5. How can residents sign up with a family doctor team?

Residents or families can voluntarily choose a team of family doctors to sign a service agreement. The service agreement will specify the content, method and duration of the contracted service, and the responsibilities, rights, obligations and other related matters of both parties. The service period of each contract is one year in principle, after which residents can choose to renew the contract according to the service situation, or choose another family doctor team to sign. Encourage and guide residents to sign contracts nearby, but also across regions to establish an orderly competition mechanism.

At the same time, it is also necessary to strengthen the connection between hospitals and grass-roots medical and health institutions. When guiding residents or families to sign contracts with family doctors, residents or families can also voluntarily choose a secondary hospital and a tertiary hospital, and establish a "1+1+1" combination contract service model, in which they can choose medical institutions according to their needs, and gradually transition to the grass-roots first diagnosis. Treatment outside the combination should be referred by the family doctor to form an orderly medical treatment pattern.

6. What services and benefits can residents get after signing the contract?

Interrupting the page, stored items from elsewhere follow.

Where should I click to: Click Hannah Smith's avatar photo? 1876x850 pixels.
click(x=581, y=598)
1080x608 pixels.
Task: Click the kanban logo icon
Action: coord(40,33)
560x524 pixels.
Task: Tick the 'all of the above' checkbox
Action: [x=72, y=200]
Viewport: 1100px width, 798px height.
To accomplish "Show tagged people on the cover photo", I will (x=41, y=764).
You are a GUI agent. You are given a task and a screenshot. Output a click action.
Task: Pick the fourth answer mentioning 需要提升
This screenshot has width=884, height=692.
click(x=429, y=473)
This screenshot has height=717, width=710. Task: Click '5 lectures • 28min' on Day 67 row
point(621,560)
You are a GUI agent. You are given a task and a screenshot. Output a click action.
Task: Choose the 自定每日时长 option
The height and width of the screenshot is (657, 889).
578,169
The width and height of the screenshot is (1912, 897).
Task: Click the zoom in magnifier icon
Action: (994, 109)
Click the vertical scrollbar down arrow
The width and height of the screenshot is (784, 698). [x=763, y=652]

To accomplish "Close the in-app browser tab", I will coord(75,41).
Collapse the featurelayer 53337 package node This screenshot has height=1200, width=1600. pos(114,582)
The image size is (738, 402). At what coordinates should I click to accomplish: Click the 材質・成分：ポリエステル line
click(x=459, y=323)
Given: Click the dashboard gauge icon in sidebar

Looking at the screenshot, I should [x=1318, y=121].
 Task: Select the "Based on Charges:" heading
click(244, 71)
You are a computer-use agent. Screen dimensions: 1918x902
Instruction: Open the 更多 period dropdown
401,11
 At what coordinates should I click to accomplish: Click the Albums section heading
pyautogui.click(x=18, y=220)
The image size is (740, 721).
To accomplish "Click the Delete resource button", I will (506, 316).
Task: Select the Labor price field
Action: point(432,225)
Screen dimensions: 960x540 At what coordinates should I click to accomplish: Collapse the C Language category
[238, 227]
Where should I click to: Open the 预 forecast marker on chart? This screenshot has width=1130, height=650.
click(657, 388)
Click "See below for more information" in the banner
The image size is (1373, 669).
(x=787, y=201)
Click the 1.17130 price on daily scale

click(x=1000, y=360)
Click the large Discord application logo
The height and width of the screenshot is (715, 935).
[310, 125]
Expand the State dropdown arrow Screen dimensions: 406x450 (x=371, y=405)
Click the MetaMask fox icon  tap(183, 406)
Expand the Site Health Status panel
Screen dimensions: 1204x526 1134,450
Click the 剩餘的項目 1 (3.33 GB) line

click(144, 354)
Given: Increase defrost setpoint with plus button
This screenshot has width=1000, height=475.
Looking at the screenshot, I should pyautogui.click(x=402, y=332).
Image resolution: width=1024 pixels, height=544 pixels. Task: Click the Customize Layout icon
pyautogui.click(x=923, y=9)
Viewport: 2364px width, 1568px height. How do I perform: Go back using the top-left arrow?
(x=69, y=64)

After signing up, residents will enjoy basic medical care, public health and agreed health management services provided by a team of family doctors. Basic medical services cover the diagnosis and treatment of common and frequently-occurring diseases, rational drug use, medical path guidance and referral appointment. The public health service covers the basic public health service items and other public health services stipulated by the state. Health management services are mainly based on the health status and needs of residents, to develop different types of personalized contract service content, which can include health assessment, rehabilitation guidance, home beds, home nursing, traditional Chinese medicine "treatment" service, remote health monitoring, etc. By continuously optimizing the content of contracted services to meet the diversified needs of residents for medical and health services.

The signing service will implement differentiated policies for the signed residents in terms of medical treatment, referral, medication, medical insurance, etc., to enhance the attraction of the signing service and the effective use of the signed service by residents. First, in terms of medical treatment, the family doctor team will take the initiative to improve the service model, and provide various forms of services such as whole-process service, on-site service, staggered service, and appointment service for contracted residents in accordance with the agreement. Second, in terms of referral, the family doctor team will have a certain proportion of hospital expert numbers, appointment registration, reserved beds and other resources, so as to facilitate the priority treatment and hospitalization of contracted residents. The general practice departments or designated departments of secondary and above hospitals will connect with the referral services of family doctors and establish a green referral channel for referred patients. Third, in terms of drug use, for contracted chronic disease patients, family doctors can extend a single dose of medicine at their discretion to reduce the frequency of patients' round-trip prescription. For the next transfer of patients, drugs can be prescribed according to the condition and the medical advice of superior medical institutions. Fourth, in terms of medical insurance, differentiated medical insurance payment policies will be implemented for the contracted residents, such as the continuous calculation of the starting line for the referred hospitalized patients who meet the regulations, and the contracted residents will receive a higher proportion of medical insurance reimbursement at the grassroots level, thus enhancing the willingness of residents to use the contracted services.